### WHAT IS EXPECTED
Please copy out every line in the entries that includes the word "computer".

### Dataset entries
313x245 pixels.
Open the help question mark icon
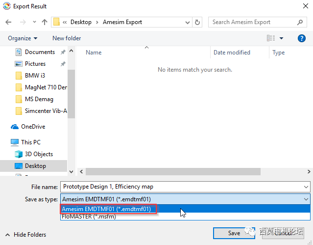(x=302, y=38)
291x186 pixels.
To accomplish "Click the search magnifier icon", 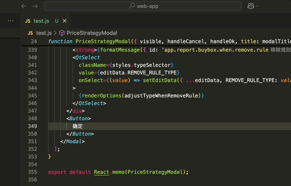I will (x=132, y=6).
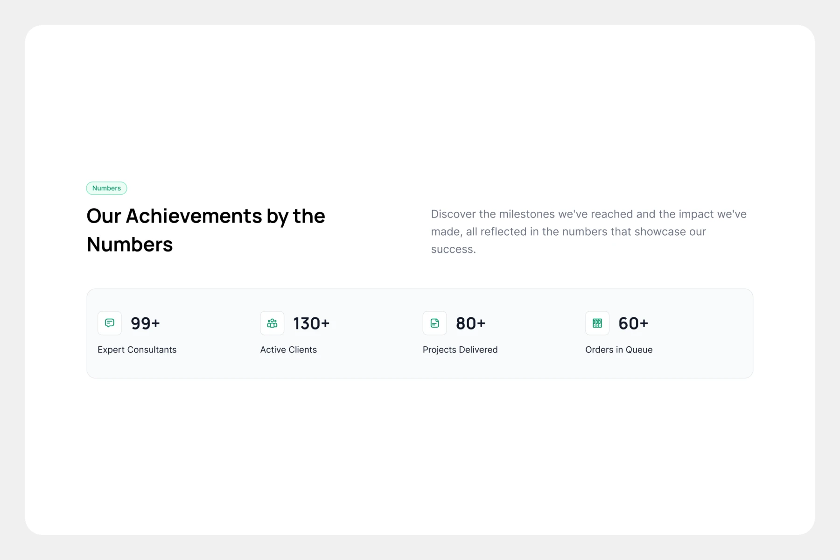Click the word Achievements in the heading

(194, 216)
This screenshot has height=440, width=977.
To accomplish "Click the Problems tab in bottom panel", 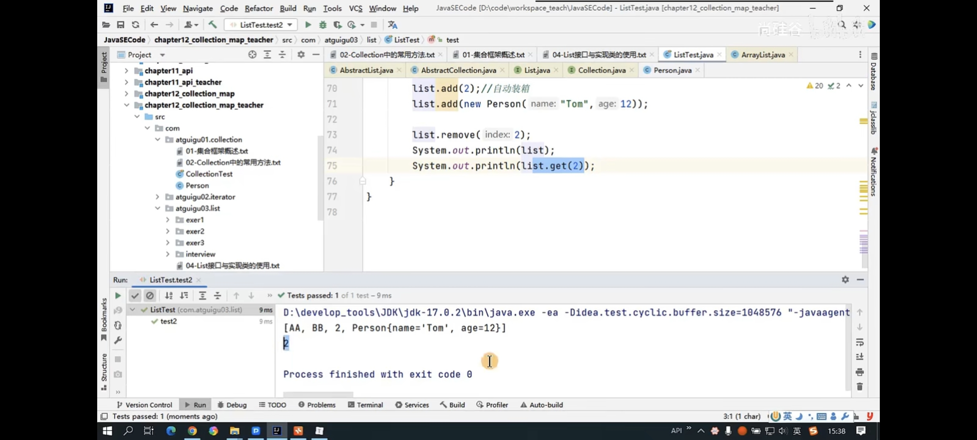I will (321, 404).
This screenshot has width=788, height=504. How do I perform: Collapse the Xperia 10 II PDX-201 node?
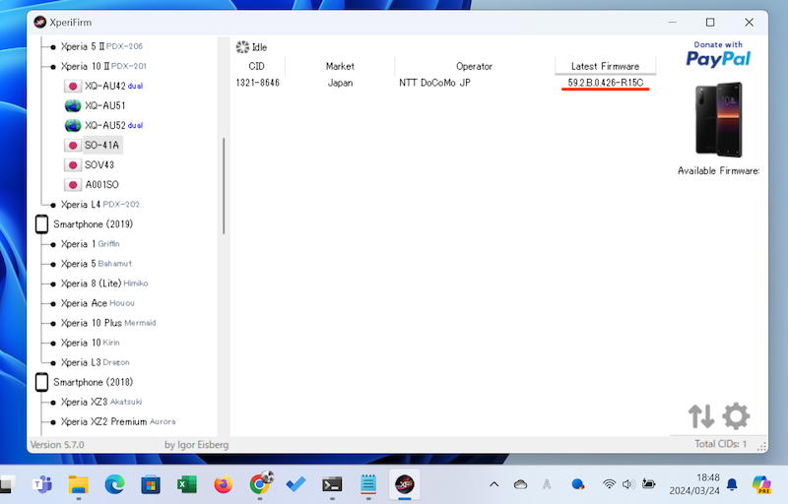(53, 67)
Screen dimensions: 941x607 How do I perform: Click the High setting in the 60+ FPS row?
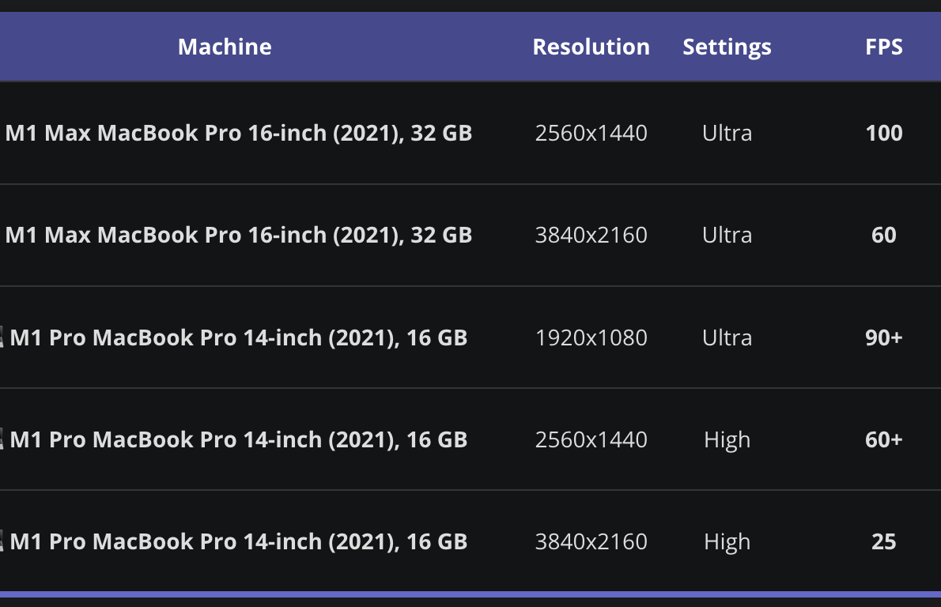pyautogui.click(x=727, y=439)
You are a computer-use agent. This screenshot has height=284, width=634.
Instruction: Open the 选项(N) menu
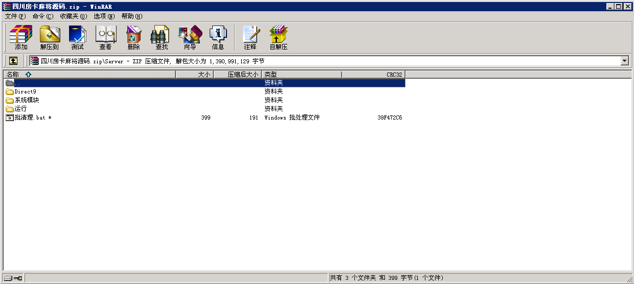104,16
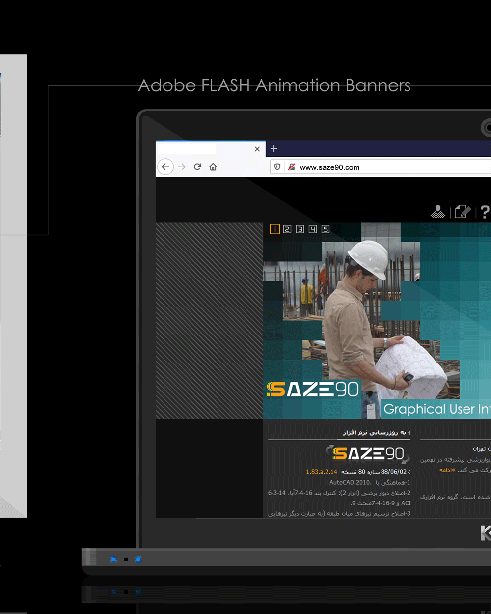This screenshot has width=491, height=614.
Task: Go to the browser home page icon
Action: [x=213, y=167]
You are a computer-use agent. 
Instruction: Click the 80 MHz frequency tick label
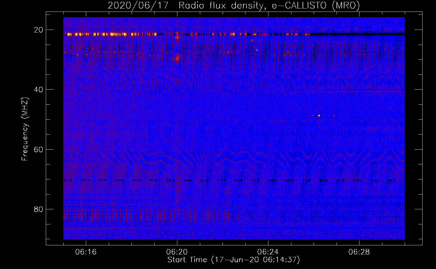(39, 209)
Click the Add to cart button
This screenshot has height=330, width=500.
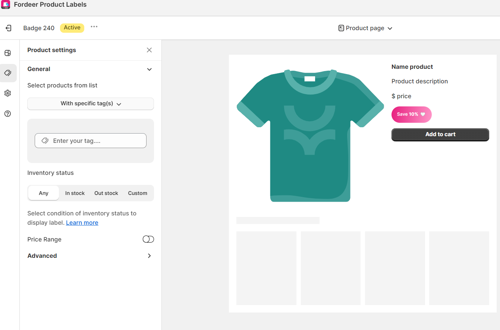440,134
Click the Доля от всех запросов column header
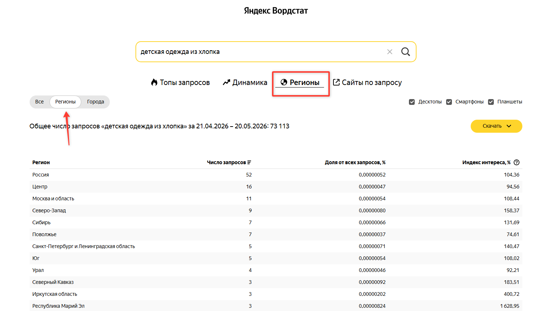 pos(355,162)
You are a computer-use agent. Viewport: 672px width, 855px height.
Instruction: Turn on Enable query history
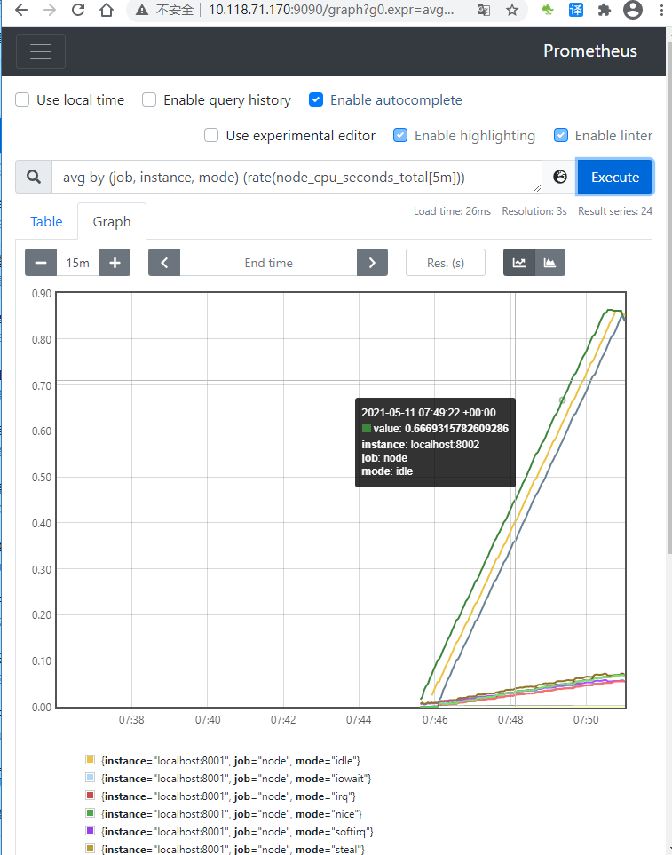click(x=150, y=100)
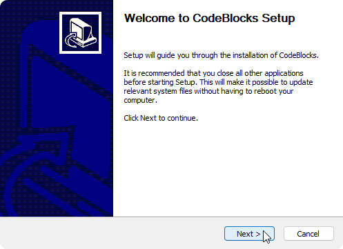This screenshot has height=249, width=343.
Task: Click the monitor screen inside the installer icon
Action: click(79, 30)
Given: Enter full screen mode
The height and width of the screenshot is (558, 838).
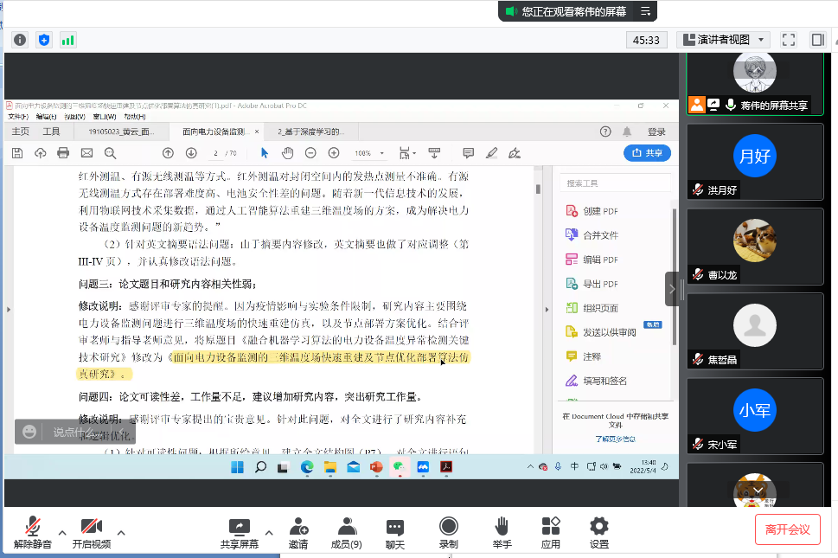Looking at the screenshot, I should point(788,40).
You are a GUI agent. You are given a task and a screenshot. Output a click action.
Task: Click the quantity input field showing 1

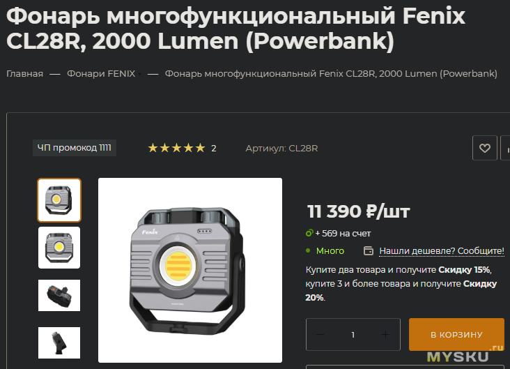[x=353, y=335]
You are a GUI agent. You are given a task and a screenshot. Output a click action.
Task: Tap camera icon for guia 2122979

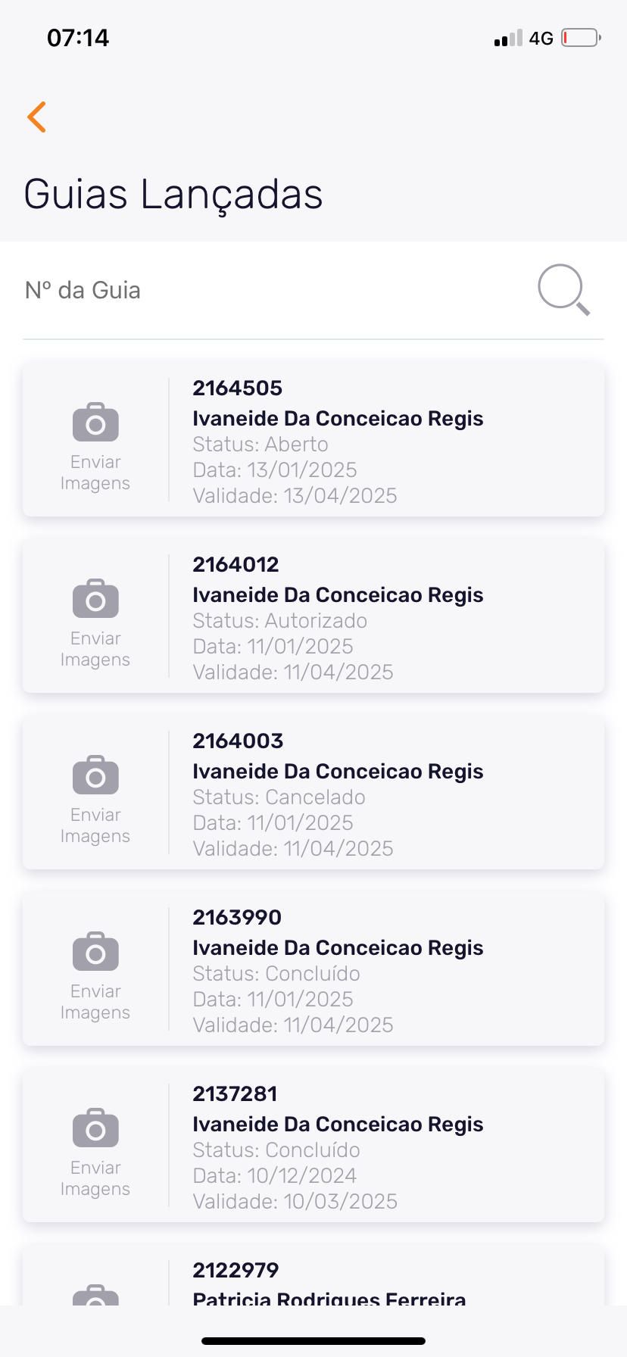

### EXPECTED OUTPUT
You are a computer-use agent. This screenshot has height=284, width=634.
You are a computer-use agent. 
You are a computer-use agent. Viewport: 672px width, 855px height.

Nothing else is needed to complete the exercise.